— Mi dispiace — disse Carewe, anche se capiva che era troppo poco. Stava tornando dagli uomini delle Nazioniunì, quando la ragazza uscì dalla capanna a una velocità spaventosa. Gli saltò addosso, ci fu uno scintillio metallico nella sua mano, poi la donna si tirò indietro. Carewe fissò la sua faccia trionfante per un lungo momento, prima di abbassare gli occhi a guardare il coltello che gli usciva dal petto.
Quando gli uomini delle Nazioniunì tornarono a prenderlo, lui era in ginocchio nel fango e continuava a scuotere la testa, incredulo.
9
— Era un coltello molto vecchio — commentò Dewery Storch. — È questo che vi ha salvato.
Carewe fissò sobriamente il tettuccio della roulotte in cui lo avevano coricato. — Come sto?
— Sopravviverete.
La lama era sottilissima. A furia di affilarlo, il coltello è diventato una specie di fioretto. Insomma, come arma non valeva un granché.
— Per fortuna. — Siccome non avvertiva dolore, Carewe tentò di mettersi a sedere sul lettino.
— Piano, piano — disse Storch, costringendolo di nuovo a coricarsi. — Avete il polmone destro perforato, e il medico lo ha disattivato.
— Disattivato! Ma allora…
— È solo una misura temporanea. Per permettere al polmone di riprendersi, tutto qui. — Storch girò la testa verso qualcuno al di fuori della visuale di Carewe. — Giusto, dottore?

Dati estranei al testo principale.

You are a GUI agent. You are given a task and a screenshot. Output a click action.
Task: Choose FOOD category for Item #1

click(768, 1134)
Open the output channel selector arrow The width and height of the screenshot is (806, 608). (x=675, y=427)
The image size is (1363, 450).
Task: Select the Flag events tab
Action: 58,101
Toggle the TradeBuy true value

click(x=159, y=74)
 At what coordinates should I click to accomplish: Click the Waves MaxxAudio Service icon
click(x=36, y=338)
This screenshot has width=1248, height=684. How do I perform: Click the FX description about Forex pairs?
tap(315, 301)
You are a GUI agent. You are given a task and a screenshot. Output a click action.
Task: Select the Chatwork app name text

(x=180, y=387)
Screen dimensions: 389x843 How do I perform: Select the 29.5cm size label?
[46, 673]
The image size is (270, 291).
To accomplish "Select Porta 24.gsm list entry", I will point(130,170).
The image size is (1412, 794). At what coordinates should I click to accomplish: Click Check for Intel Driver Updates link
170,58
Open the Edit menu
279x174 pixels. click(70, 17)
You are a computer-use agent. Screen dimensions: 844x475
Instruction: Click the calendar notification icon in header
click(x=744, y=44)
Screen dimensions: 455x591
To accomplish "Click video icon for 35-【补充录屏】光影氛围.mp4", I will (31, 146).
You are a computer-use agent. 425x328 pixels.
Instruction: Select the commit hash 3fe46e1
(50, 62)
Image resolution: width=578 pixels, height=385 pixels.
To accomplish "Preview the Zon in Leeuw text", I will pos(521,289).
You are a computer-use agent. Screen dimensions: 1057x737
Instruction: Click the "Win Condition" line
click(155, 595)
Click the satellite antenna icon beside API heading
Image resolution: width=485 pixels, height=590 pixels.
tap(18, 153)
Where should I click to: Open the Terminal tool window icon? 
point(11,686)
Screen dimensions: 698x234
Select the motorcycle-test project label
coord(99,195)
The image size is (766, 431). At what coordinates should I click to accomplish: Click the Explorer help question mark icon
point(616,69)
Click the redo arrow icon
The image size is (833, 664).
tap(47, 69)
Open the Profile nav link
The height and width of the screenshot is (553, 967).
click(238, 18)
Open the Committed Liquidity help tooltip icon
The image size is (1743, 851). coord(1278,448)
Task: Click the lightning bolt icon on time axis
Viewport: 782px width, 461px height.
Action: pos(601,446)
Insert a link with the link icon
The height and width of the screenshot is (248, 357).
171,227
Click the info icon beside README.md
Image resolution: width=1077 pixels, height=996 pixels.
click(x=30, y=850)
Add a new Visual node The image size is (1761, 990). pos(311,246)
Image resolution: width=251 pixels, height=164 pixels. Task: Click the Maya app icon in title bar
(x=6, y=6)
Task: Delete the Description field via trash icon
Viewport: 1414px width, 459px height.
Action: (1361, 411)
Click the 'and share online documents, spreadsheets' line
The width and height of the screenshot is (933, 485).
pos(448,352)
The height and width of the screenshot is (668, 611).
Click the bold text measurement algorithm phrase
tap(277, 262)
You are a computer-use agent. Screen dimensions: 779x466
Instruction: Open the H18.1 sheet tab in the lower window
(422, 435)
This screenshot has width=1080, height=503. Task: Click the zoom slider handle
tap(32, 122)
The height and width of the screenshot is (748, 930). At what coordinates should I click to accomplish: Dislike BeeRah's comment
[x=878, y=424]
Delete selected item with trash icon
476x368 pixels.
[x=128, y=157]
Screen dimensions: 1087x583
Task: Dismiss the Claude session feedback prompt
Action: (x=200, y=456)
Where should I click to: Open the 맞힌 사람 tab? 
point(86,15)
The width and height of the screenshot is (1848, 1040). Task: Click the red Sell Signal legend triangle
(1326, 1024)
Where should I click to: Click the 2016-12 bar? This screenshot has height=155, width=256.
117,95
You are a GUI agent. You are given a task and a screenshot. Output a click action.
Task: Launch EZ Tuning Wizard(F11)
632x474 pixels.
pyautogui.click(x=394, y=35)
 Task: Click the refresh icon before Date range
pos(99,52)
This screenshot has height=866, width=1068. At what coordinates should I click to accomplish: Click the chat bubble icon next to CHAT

— Giustissimo — rispose una voce maschile. — Non dovete allarmarvi, signor Carewe. Per un po’ il polmone ha sanguinato, ma ormai abbiamo fermato la perdita e tolto tutto il sangue che era uscito. Adesso bisogna solo lasciar riposare il polmone. — Capisco. — Carewe, al pensiero che uno dei suoi polmoni gli penzolasse inerte nel petto, si sentì male. Si mise a respirare, concentrando l’attenzione sulle funzioni interne del corpo. Per la prima volta in vita sua, si accorse che il processo d’inspirazione non partiva dai polmoni, ma dai muscoli del torace. Il torace si espanse, gonfiando le borse organiche preposte alla respirazione, facendo entrare l’aria dal naso e dalla bocca; solo che, nel suo caso, funzionava solamente un polmone. Quasi aspettandosi di sentirsi soffocare, Carewe si concentrò sul processo della respirazione mentre lo adagiavano su una barella e lo trasportavano su un’ambulanza.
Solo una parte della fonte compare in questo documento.